Je demande à Jean-Brice Godet à quelle heure on joue ce soir ?
Il me répond : « putain Ornette est mort ! »
Je me suis toujours demandé ce que je ferai le jour de la mort d'Ornette Coleman.
J'ai dit « ah merde qu'est-ce qu'on fait ? » Il m'a répondu qu'on allait jouer !
C'est vrai, quoi faire d'autre ? J'étais là, dans le rue comme un con avec mon i-Phone de merde complètement tactile.
J'ai pleuré, mais seulement une heure après. Mon œil droit a commencé à mouiller puis le gauche. Il m'aura fallut une heure pour décoder l'information et passer du numérique virtuel à l'analogue réalité. Je ne joue presque plus jamais en concert et ce soir, le soir de la mort d'Ornette, je doit jouer ! DAMNED !

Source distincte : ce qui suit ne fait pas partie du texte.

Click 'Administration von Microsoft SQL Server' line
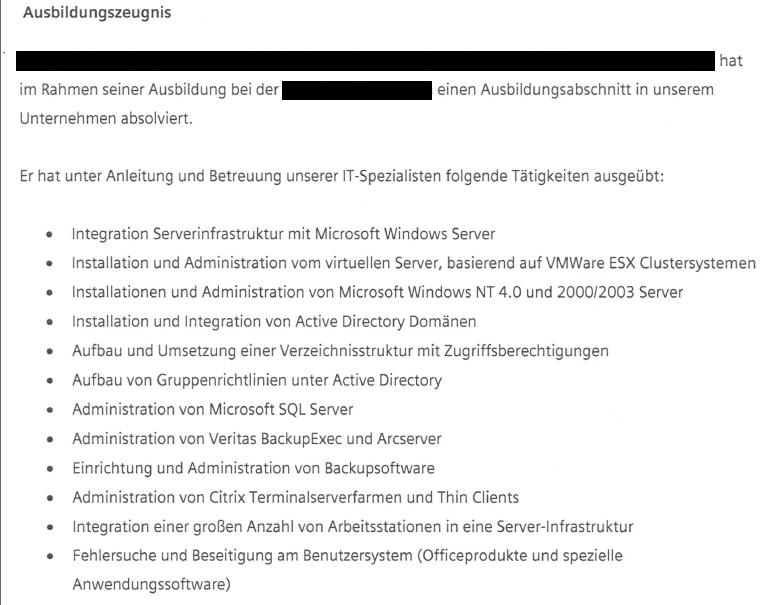This screenshot has height=605, width=770. (x=213, y=410)
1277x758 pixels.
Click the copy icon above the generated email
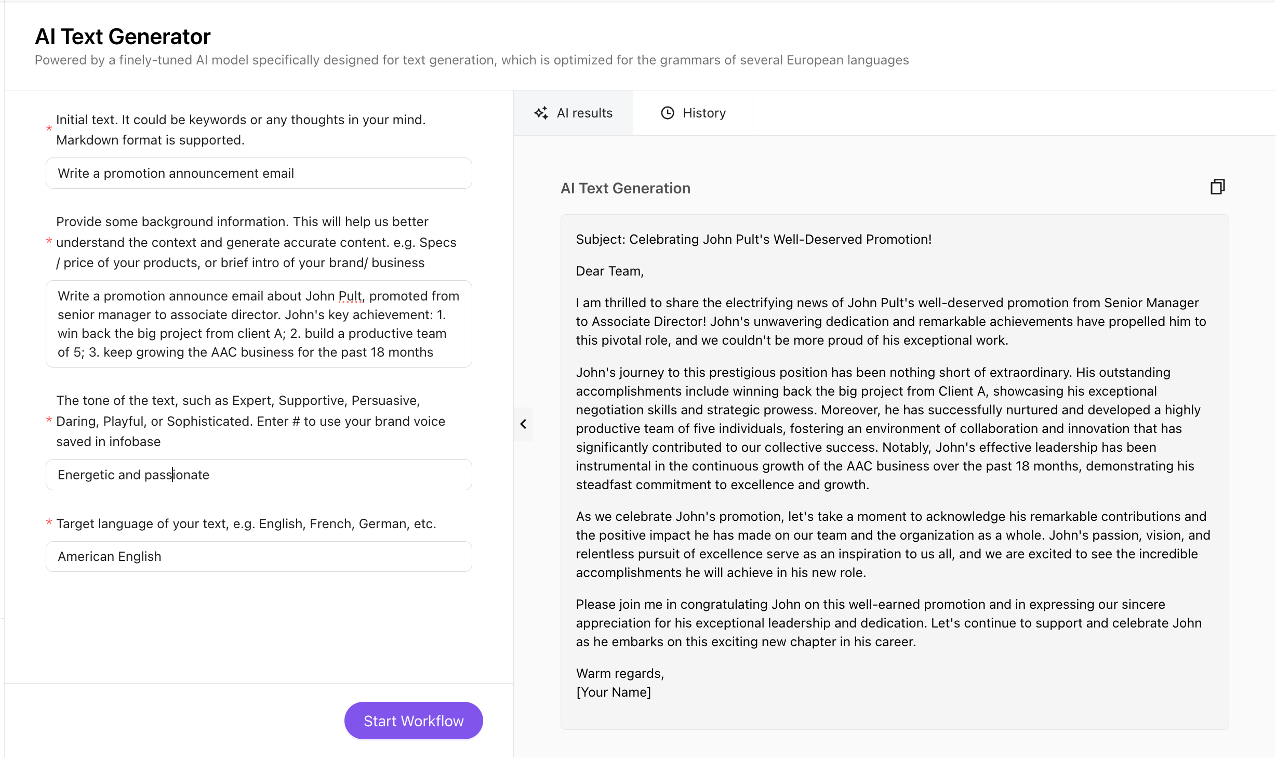coord(1217,186)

Groupe réuni par Jean Bordé à la contrebasse avec Matthias Malher au trombone, Jean-Brice aux clarinettes et moi-même au saxo alto. C'était super. La musique était sublime, de la free music à l'ancienne dans un style émotionnel et virtuose d'il y a 30 ans. Impossible de jouer mal le soir du décès d'Ornette ! Pas d'enregistrement, pas de photos, pas de vidéos pas de fil d 'actualité. On ne peut être juge et parti. Vous n'étiez pas là mai moi j'y étais ! Le vrai virtuel contemporain c'est l'art non médiatisé par un objet matériel. On ne va pas se faire chier à faire un disque. Coté public : quasi personne à part un bon copain.

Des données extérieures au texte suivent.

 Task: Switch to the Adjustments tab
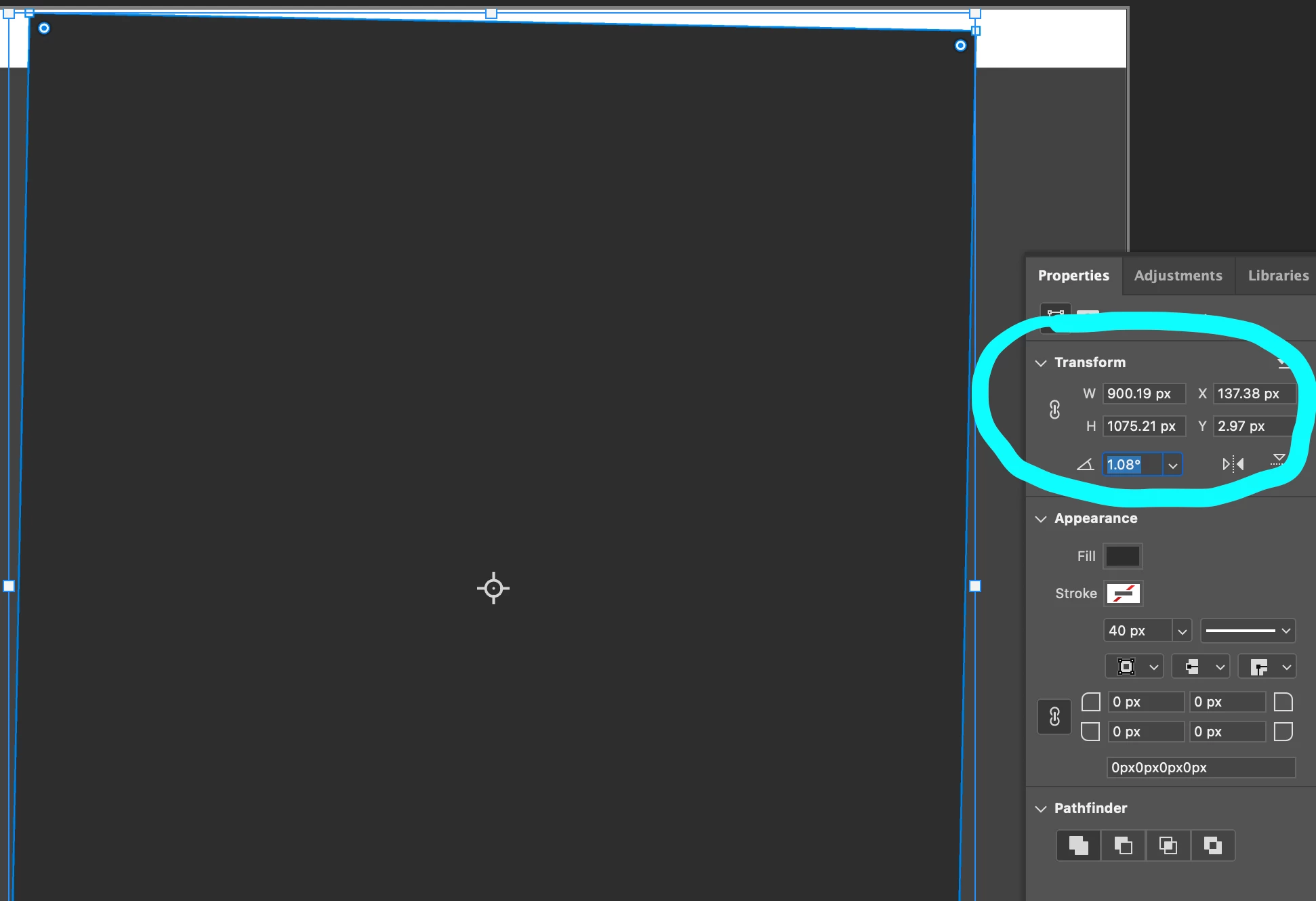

Le quartier était bouclé par les flics. Les rares visiteurs s'étaient fait refouler. Les autres avaient renoncé à cause d'alerte à la bombe dans le métro. Les migrants sans-papiers en pleine manifestation s'étaient réfugiés sur le pont de la rue de l’Aqueduc menaçant de se jeter sur les rails de la gare du Nord. Un camion de pompier avait monté la grande échelle pour essayer de récupérer les récalcitrants en équilibre sur le pont à 100 mètres de la salle du concert. Autant dire qu'ils en avaient rien à foutre de VIVA EL FREE JAZZ. L'ambiance était à la fois glaciale et bouillante comme les soirs de révolution invisible.
Ce soir Papa n'est plus là ! On fait bière et pizza. Putain je hais la mort !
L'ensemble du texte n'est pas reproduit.